What the exercise asks:
Retype the data exactly, so that every line matches the original.

Records provided:

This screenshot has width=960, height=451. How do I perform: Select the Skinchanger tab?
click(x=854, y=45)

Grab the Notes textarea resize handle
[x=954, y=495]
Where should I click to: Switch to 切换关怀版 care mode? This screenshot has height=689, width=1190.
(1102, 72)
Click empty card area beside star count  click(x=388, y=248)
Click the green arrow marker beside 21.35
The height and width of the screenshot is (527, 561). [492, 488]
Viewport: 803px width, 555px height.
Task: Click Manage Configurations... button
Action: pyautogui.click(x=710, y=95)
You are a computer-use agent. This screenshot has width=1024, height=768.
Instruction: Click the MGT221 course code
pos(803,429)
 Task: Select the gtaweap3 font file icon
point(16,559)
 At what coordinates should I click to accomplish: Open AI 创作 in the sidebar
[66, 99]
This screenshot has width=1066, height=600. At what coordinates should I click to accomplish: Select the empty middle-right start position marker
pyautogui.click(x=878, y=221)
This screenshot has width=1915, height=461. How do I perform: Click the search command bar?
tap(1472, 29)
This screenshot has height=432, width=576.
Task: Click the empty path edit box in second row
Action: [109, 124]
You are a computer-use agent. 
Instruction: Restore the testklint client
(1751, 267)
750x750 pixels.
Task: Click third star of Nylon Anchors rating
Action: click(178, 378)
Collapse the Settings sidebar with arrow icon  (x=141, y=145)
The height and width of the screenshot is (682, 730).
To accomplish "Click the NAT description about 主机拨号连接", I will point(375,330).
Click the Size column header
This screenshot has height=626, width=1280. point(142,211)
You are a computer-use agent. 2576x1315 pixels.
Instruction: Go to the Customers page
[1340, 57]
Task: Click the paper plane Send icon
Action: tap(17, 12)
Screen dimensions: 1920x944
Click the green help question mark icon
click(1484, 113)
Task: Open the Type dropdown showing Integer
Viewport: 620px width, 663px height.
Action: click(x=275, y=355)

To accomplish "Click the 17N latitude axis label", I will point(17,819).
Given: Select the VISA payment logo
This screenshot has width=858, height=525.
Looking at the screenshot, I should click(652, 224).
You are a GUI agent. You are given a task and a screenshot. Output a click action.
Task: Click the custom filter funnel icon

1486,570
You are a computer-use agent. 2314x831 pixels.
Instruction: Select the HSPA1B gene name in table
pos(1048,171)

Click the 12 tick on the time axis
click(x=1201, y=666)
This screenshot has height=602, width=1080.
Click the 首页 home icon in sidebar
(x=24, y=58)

Result:
This screenshot has width=960, height=451. How do I perform: Select the Skinchanger tab?
click(x=854, y=45)

Grab the Notes textarea resize handle
[x=954, y=495]
Where should I click to: Switch to 切换关怀版 care mode? This screenshot has height=689, width=1190.
(1102, 72)
Click empty card area beside star count  click(x=388, y=248)
Click the green arrow marker beside 21.35
The height and width of the screenshot is (527, 561). [492, 488]
Viewport: 803px width, 555px height.
Task: Click Manage Configurations... button
Action: pyautogui.click(x=710, y=95)
You are a computer-use agent. This screenshot has width=1024, height=768.
Instruction: Click the MGT221 course code
pos(803,429)
 Task: Select the gtaweap3 font file icon
point(16,559)
 At what coordinates should I click to accomplish: Open AI 创作 in the sidebar
[66, 99]
This screenshot has width=1066, height=600. At what coordinates should I click to accomplish: Select the empty middle-right start position marker
pyautogui.click(x=878, y=221)
This screenshot has width=1915, height=461. How do I perform: Click the search command bar?
tap(1472, 29)
This screenshot has height=432, width=576.
Task: Click the empty path edit box in second row
Action: [109, 124]
You are a computer-use agent. 
Instruction: Restore the testklint client
(1751, 267)
750x750 pixels.
Task: Click third star of Nylon Anchors rating
Action: click(178, 378)
Collapse the Settings sidebar with arrow icon  (x=141, y=145)
The height and width of the screenshot is (682, 730).
To accomplish "Click the NAT description about 主机拨号连接", I will point(375,330).
Click the Size column header
This screenshot has height=626, width=1280. point(142,211)
You are a computer-use agent. 2576x1315 pixels.
Instruction: Go to the Customers page
[1340, 57]
Task: Click the paper plane Send icon
Action: tap(17, 12)
Screen dimensions: 1920x944
Click the green help question mark icon
click(1484, 113)
Task: Open the Type dropdown showing Integer
Viewport: 620px width, 663px height.
Action: click(x=275, y=355)

To accomplish "Click the 17N latitude axis label", I will point(17,819).
Given: Select the VISA payment logo
This screenshot has width=858, height=525.
Looking at the screenshot, I should click(652, 224).
You are a GUI agent. You are given a task and a screenshot. Output a click action.
Task: Click the custom filter funnel icon

1486,570
You are a computer-use agent. 2314x831 pixels.
Instruction: Select the HSPA1B gene name in table
pos(1048,171)

Click the 12 tick on the time axis
click(x=1201, y=666)
This screenshot has height=602, width=1080.
Click the 首页 home icon in sidebar
(x=24, y=58)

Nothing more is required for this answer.